Exercise objective - Below are some records. Write out the lines from the one containing "Instruction: Click the" to the last line, word for word, leaving out pictures.

*** Opening Records for the task ***

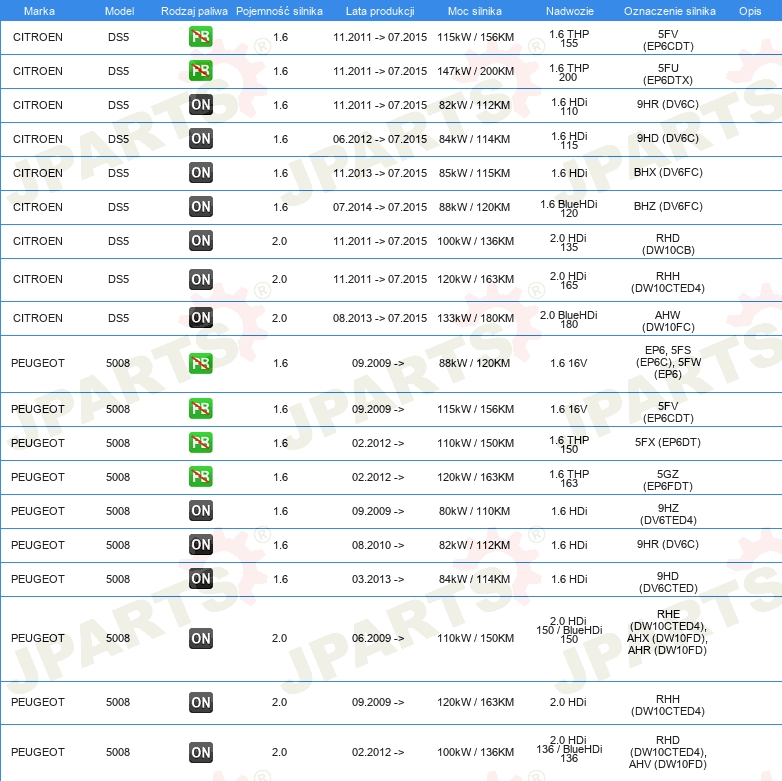Select the PB icon in the Peugeot 5008 EP6 120KM row

201,363
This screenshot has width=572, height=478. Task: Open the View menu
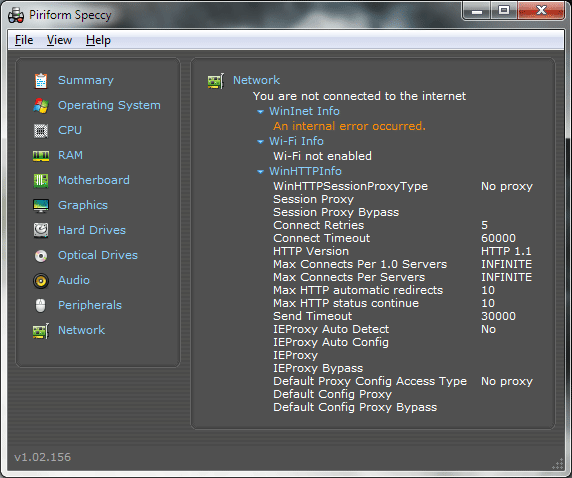point(59,40)
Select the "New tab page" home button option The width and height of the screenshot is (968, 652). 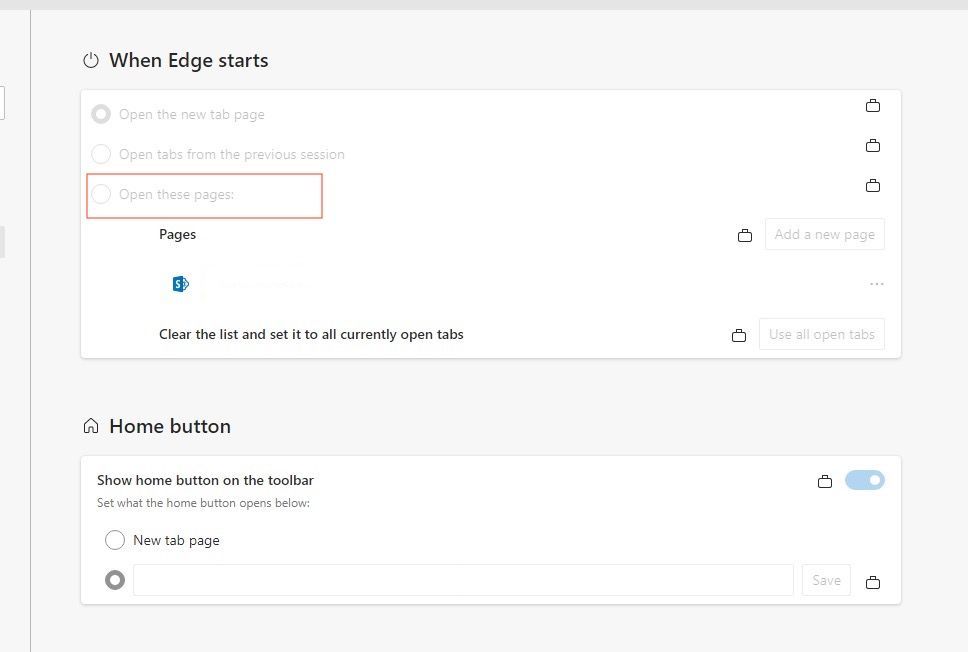click(x=115, y=540)
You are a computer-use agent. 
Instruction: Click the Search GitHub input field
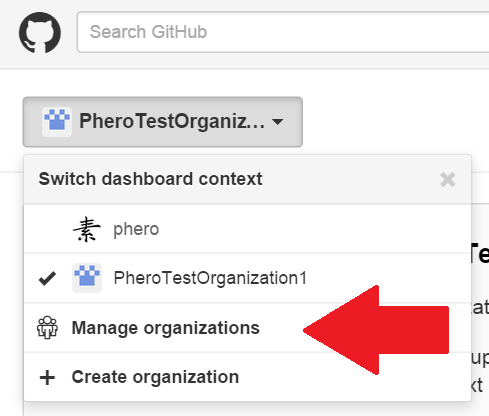tap(283, 32)
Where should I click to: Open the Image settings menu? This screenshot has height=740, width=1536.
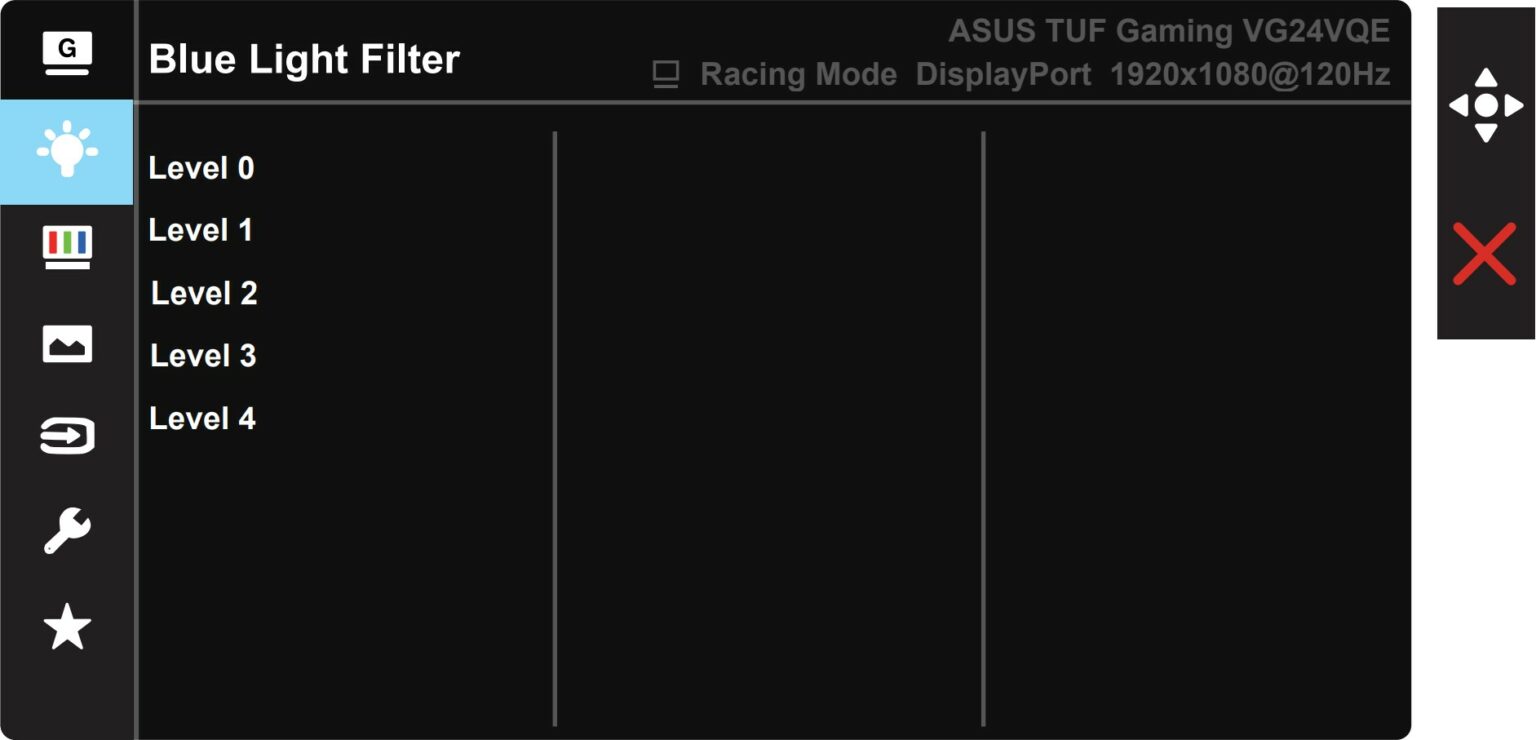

*** Closing Records for the task ***

Answer to this problem -
Instruction: Click the Search GitHub input field
tap(283, 32)
Where should I click to: Open the Image settings menu? This screenshot has height=740, width=1536.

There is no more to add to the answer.